- _Item position entries_:
---*---
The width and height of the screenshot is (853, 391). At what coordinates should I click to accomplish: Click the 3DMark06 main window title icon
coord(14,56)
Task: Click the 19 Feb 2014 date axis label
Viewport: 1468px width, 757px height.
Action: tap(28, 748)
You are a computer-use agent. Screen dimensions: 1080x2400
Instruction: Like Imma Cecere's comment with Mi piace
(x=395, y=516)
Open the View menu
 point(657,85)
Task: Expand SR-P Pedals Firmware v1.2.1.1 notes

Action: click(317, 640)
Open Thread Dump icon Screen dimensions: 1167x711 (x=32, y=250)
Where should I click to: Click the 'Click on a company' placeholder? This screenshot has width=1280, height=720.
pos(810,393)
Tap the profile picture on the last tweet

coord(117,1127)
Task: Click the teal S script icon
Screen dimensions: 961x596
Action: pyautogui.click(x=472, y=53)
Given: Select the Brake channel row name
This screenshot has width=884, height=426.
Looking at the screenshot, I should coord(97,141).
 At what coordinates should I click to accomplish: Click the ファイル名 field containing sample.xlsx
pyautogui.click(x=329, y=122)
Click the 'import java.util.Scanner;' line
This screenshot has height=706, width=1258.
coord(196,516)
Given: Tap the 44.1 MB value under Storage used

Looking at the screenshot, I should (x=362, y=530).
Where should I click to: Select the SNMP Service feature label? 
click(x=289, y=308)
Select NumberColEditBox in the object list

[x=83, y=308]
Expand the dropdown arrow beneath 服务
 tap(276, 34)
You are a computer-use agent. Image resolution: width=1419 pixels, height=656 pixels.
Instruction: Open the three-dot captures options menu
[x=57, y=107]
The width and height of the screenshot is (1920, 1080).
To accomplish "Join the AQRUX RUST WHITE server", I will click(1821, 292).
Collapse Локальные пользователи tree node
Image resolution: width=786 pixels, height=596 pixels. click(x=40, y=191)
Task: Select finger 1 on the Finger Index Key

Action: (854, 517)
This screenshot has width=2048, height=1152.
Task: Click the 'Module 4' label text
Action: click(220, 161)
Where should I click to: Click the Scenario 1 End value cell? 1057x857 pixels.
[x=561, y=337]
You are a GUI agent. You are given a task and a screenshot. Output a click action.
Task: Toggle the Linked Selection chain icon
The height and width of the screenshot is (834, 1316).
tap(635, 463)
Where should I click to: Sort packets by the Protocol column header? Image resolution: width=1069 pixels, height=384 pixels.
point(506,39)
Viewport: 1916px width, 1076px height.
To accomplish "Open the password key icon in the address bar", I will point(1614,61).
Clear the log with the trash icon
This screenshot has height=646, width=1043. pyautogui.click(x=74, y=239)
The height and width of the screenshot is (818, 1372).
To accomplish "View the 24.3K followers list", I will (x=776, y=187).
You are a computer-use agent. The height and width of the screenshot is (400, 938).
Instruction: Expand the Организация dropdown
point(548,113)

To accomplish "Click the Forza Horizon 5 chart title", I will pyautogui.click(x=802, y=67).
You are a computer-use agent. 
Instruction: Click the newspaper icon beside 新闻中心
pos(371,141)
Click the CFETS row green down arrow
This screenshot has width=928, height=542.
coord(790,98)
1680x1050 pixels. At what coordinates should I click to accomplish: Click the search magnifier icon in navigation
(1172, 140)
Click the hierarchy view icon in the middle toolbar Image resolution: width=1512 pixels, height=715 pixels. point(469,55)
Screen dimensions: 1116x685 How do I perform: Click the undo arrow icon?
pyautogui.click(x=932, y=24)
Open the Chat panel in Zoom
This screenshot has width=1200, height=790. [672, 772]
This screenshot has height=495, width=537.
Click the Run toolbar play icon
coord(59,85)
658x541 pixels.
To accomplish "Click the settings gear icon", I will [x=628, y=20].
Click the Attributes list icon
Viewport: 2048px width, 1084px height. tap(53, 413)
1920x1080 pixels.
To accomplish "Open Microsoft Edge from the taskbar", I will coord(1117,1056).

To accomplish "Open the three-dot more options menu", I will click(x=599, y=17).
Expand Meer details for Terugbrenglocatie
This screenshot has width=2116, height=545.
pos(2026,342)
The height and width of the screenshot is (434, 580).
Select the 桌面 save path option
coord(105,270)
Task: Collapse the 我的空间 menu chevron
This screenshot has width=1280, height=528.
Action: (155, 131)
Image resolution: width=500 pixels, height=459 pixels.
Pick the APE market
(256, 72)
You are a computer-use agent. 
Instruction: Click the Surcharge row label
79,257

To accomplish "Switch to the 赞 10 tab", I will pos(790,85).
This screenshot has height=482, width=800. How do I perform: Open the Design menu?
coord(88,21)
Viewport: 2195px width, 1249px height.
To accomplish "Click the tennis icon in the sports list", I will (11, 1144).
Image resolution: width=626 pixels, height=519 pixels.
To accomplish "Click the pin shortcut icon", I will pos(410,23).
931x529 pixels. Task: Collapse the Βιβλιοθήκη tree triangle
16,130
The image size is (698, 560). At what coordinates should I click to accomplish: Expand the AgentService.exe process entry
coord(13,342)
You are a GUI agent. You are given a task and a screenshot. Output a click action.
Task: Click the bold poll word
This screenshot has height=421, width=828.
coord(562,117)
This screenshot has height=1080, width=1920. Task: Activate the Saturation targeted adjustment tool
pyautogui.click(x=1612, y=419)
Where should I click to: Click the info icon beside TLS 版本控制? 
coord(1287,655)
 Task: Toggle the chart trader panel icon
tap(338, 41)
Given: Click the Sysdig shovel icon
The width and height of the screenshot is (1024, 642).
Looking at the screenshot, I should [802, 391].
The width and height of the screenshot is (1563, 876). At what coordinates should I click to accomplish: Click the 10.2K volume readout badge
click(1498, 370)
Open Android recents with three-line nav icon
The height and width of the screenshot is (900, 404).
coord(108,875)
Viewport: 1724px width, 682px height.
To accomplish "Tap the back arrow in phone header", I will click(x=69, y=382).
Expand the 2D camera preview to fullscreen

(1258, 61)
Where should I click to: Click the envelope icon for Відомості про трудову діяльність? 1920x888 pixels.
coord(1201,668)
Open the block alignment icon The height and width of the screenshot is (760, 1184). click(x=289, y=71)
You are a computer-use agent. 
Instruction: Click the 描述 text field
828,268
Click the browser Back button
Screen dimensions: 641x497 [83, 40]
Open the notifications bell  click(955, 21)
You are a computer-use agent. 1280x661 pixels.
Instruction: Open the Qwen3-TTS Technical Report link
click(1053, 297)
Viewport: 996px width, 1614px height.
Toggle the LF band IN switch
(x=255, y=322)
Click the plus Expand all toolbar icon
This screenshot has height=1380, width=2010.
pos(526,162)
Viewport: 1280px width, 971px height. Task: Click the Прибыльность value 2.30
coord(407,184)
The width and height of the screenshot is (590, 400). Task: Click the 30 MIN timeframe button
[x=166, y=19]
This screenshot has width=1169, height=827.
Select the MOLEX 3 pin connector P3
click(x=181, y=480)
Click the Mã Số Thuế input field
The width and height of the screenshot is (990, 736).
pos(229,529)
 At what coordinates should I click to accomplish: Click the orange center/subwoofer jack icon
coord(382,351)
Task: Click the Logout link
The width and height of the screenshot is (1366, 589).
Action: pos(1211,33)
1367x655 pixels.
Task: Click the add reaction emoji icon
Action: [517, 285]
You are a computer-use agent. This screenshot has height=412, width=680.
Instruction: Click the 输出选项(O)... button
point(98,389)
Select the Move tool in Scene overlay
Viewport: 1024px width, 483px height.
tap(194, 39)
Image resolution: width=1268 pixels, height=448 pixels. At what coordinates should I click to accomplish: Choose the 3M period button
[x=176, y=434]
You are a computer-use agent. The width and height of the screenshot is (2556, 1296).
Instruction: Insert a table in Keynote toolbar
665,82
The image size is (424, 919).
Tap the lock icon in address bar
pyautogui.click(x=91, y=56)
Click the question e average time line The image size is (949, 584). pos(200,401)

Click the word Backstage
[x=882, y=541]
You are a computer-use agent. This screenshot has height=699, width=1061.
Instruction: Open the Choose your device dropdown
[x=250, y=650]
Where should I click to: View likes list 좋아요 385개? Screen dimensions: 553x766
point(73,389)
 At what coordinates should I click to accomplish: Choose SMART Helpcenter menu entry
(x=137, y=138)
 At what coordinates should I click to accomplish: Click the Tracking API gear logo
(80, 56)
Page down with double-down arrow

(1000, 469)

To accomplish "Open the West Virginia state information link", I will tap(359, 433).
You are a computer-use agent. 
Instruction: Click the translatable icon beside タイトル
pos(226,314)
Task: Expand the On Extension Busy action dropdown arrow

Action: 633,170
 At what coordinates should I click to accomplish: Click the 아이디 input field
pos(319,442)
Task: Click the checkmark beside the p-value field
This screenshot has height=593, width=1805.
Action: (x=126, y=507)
---*---
- _WHAT THE TASK ASKS_: Repeat the stretch from the line containing "Task: Click the checkmark" through the end of the material, keeping every character as it appears.

- _FINAL RESULT_:
Task: Click the checkmark beside the p-value field
This screenshot has height=593, width=1805.
Action: (x=126, y=507)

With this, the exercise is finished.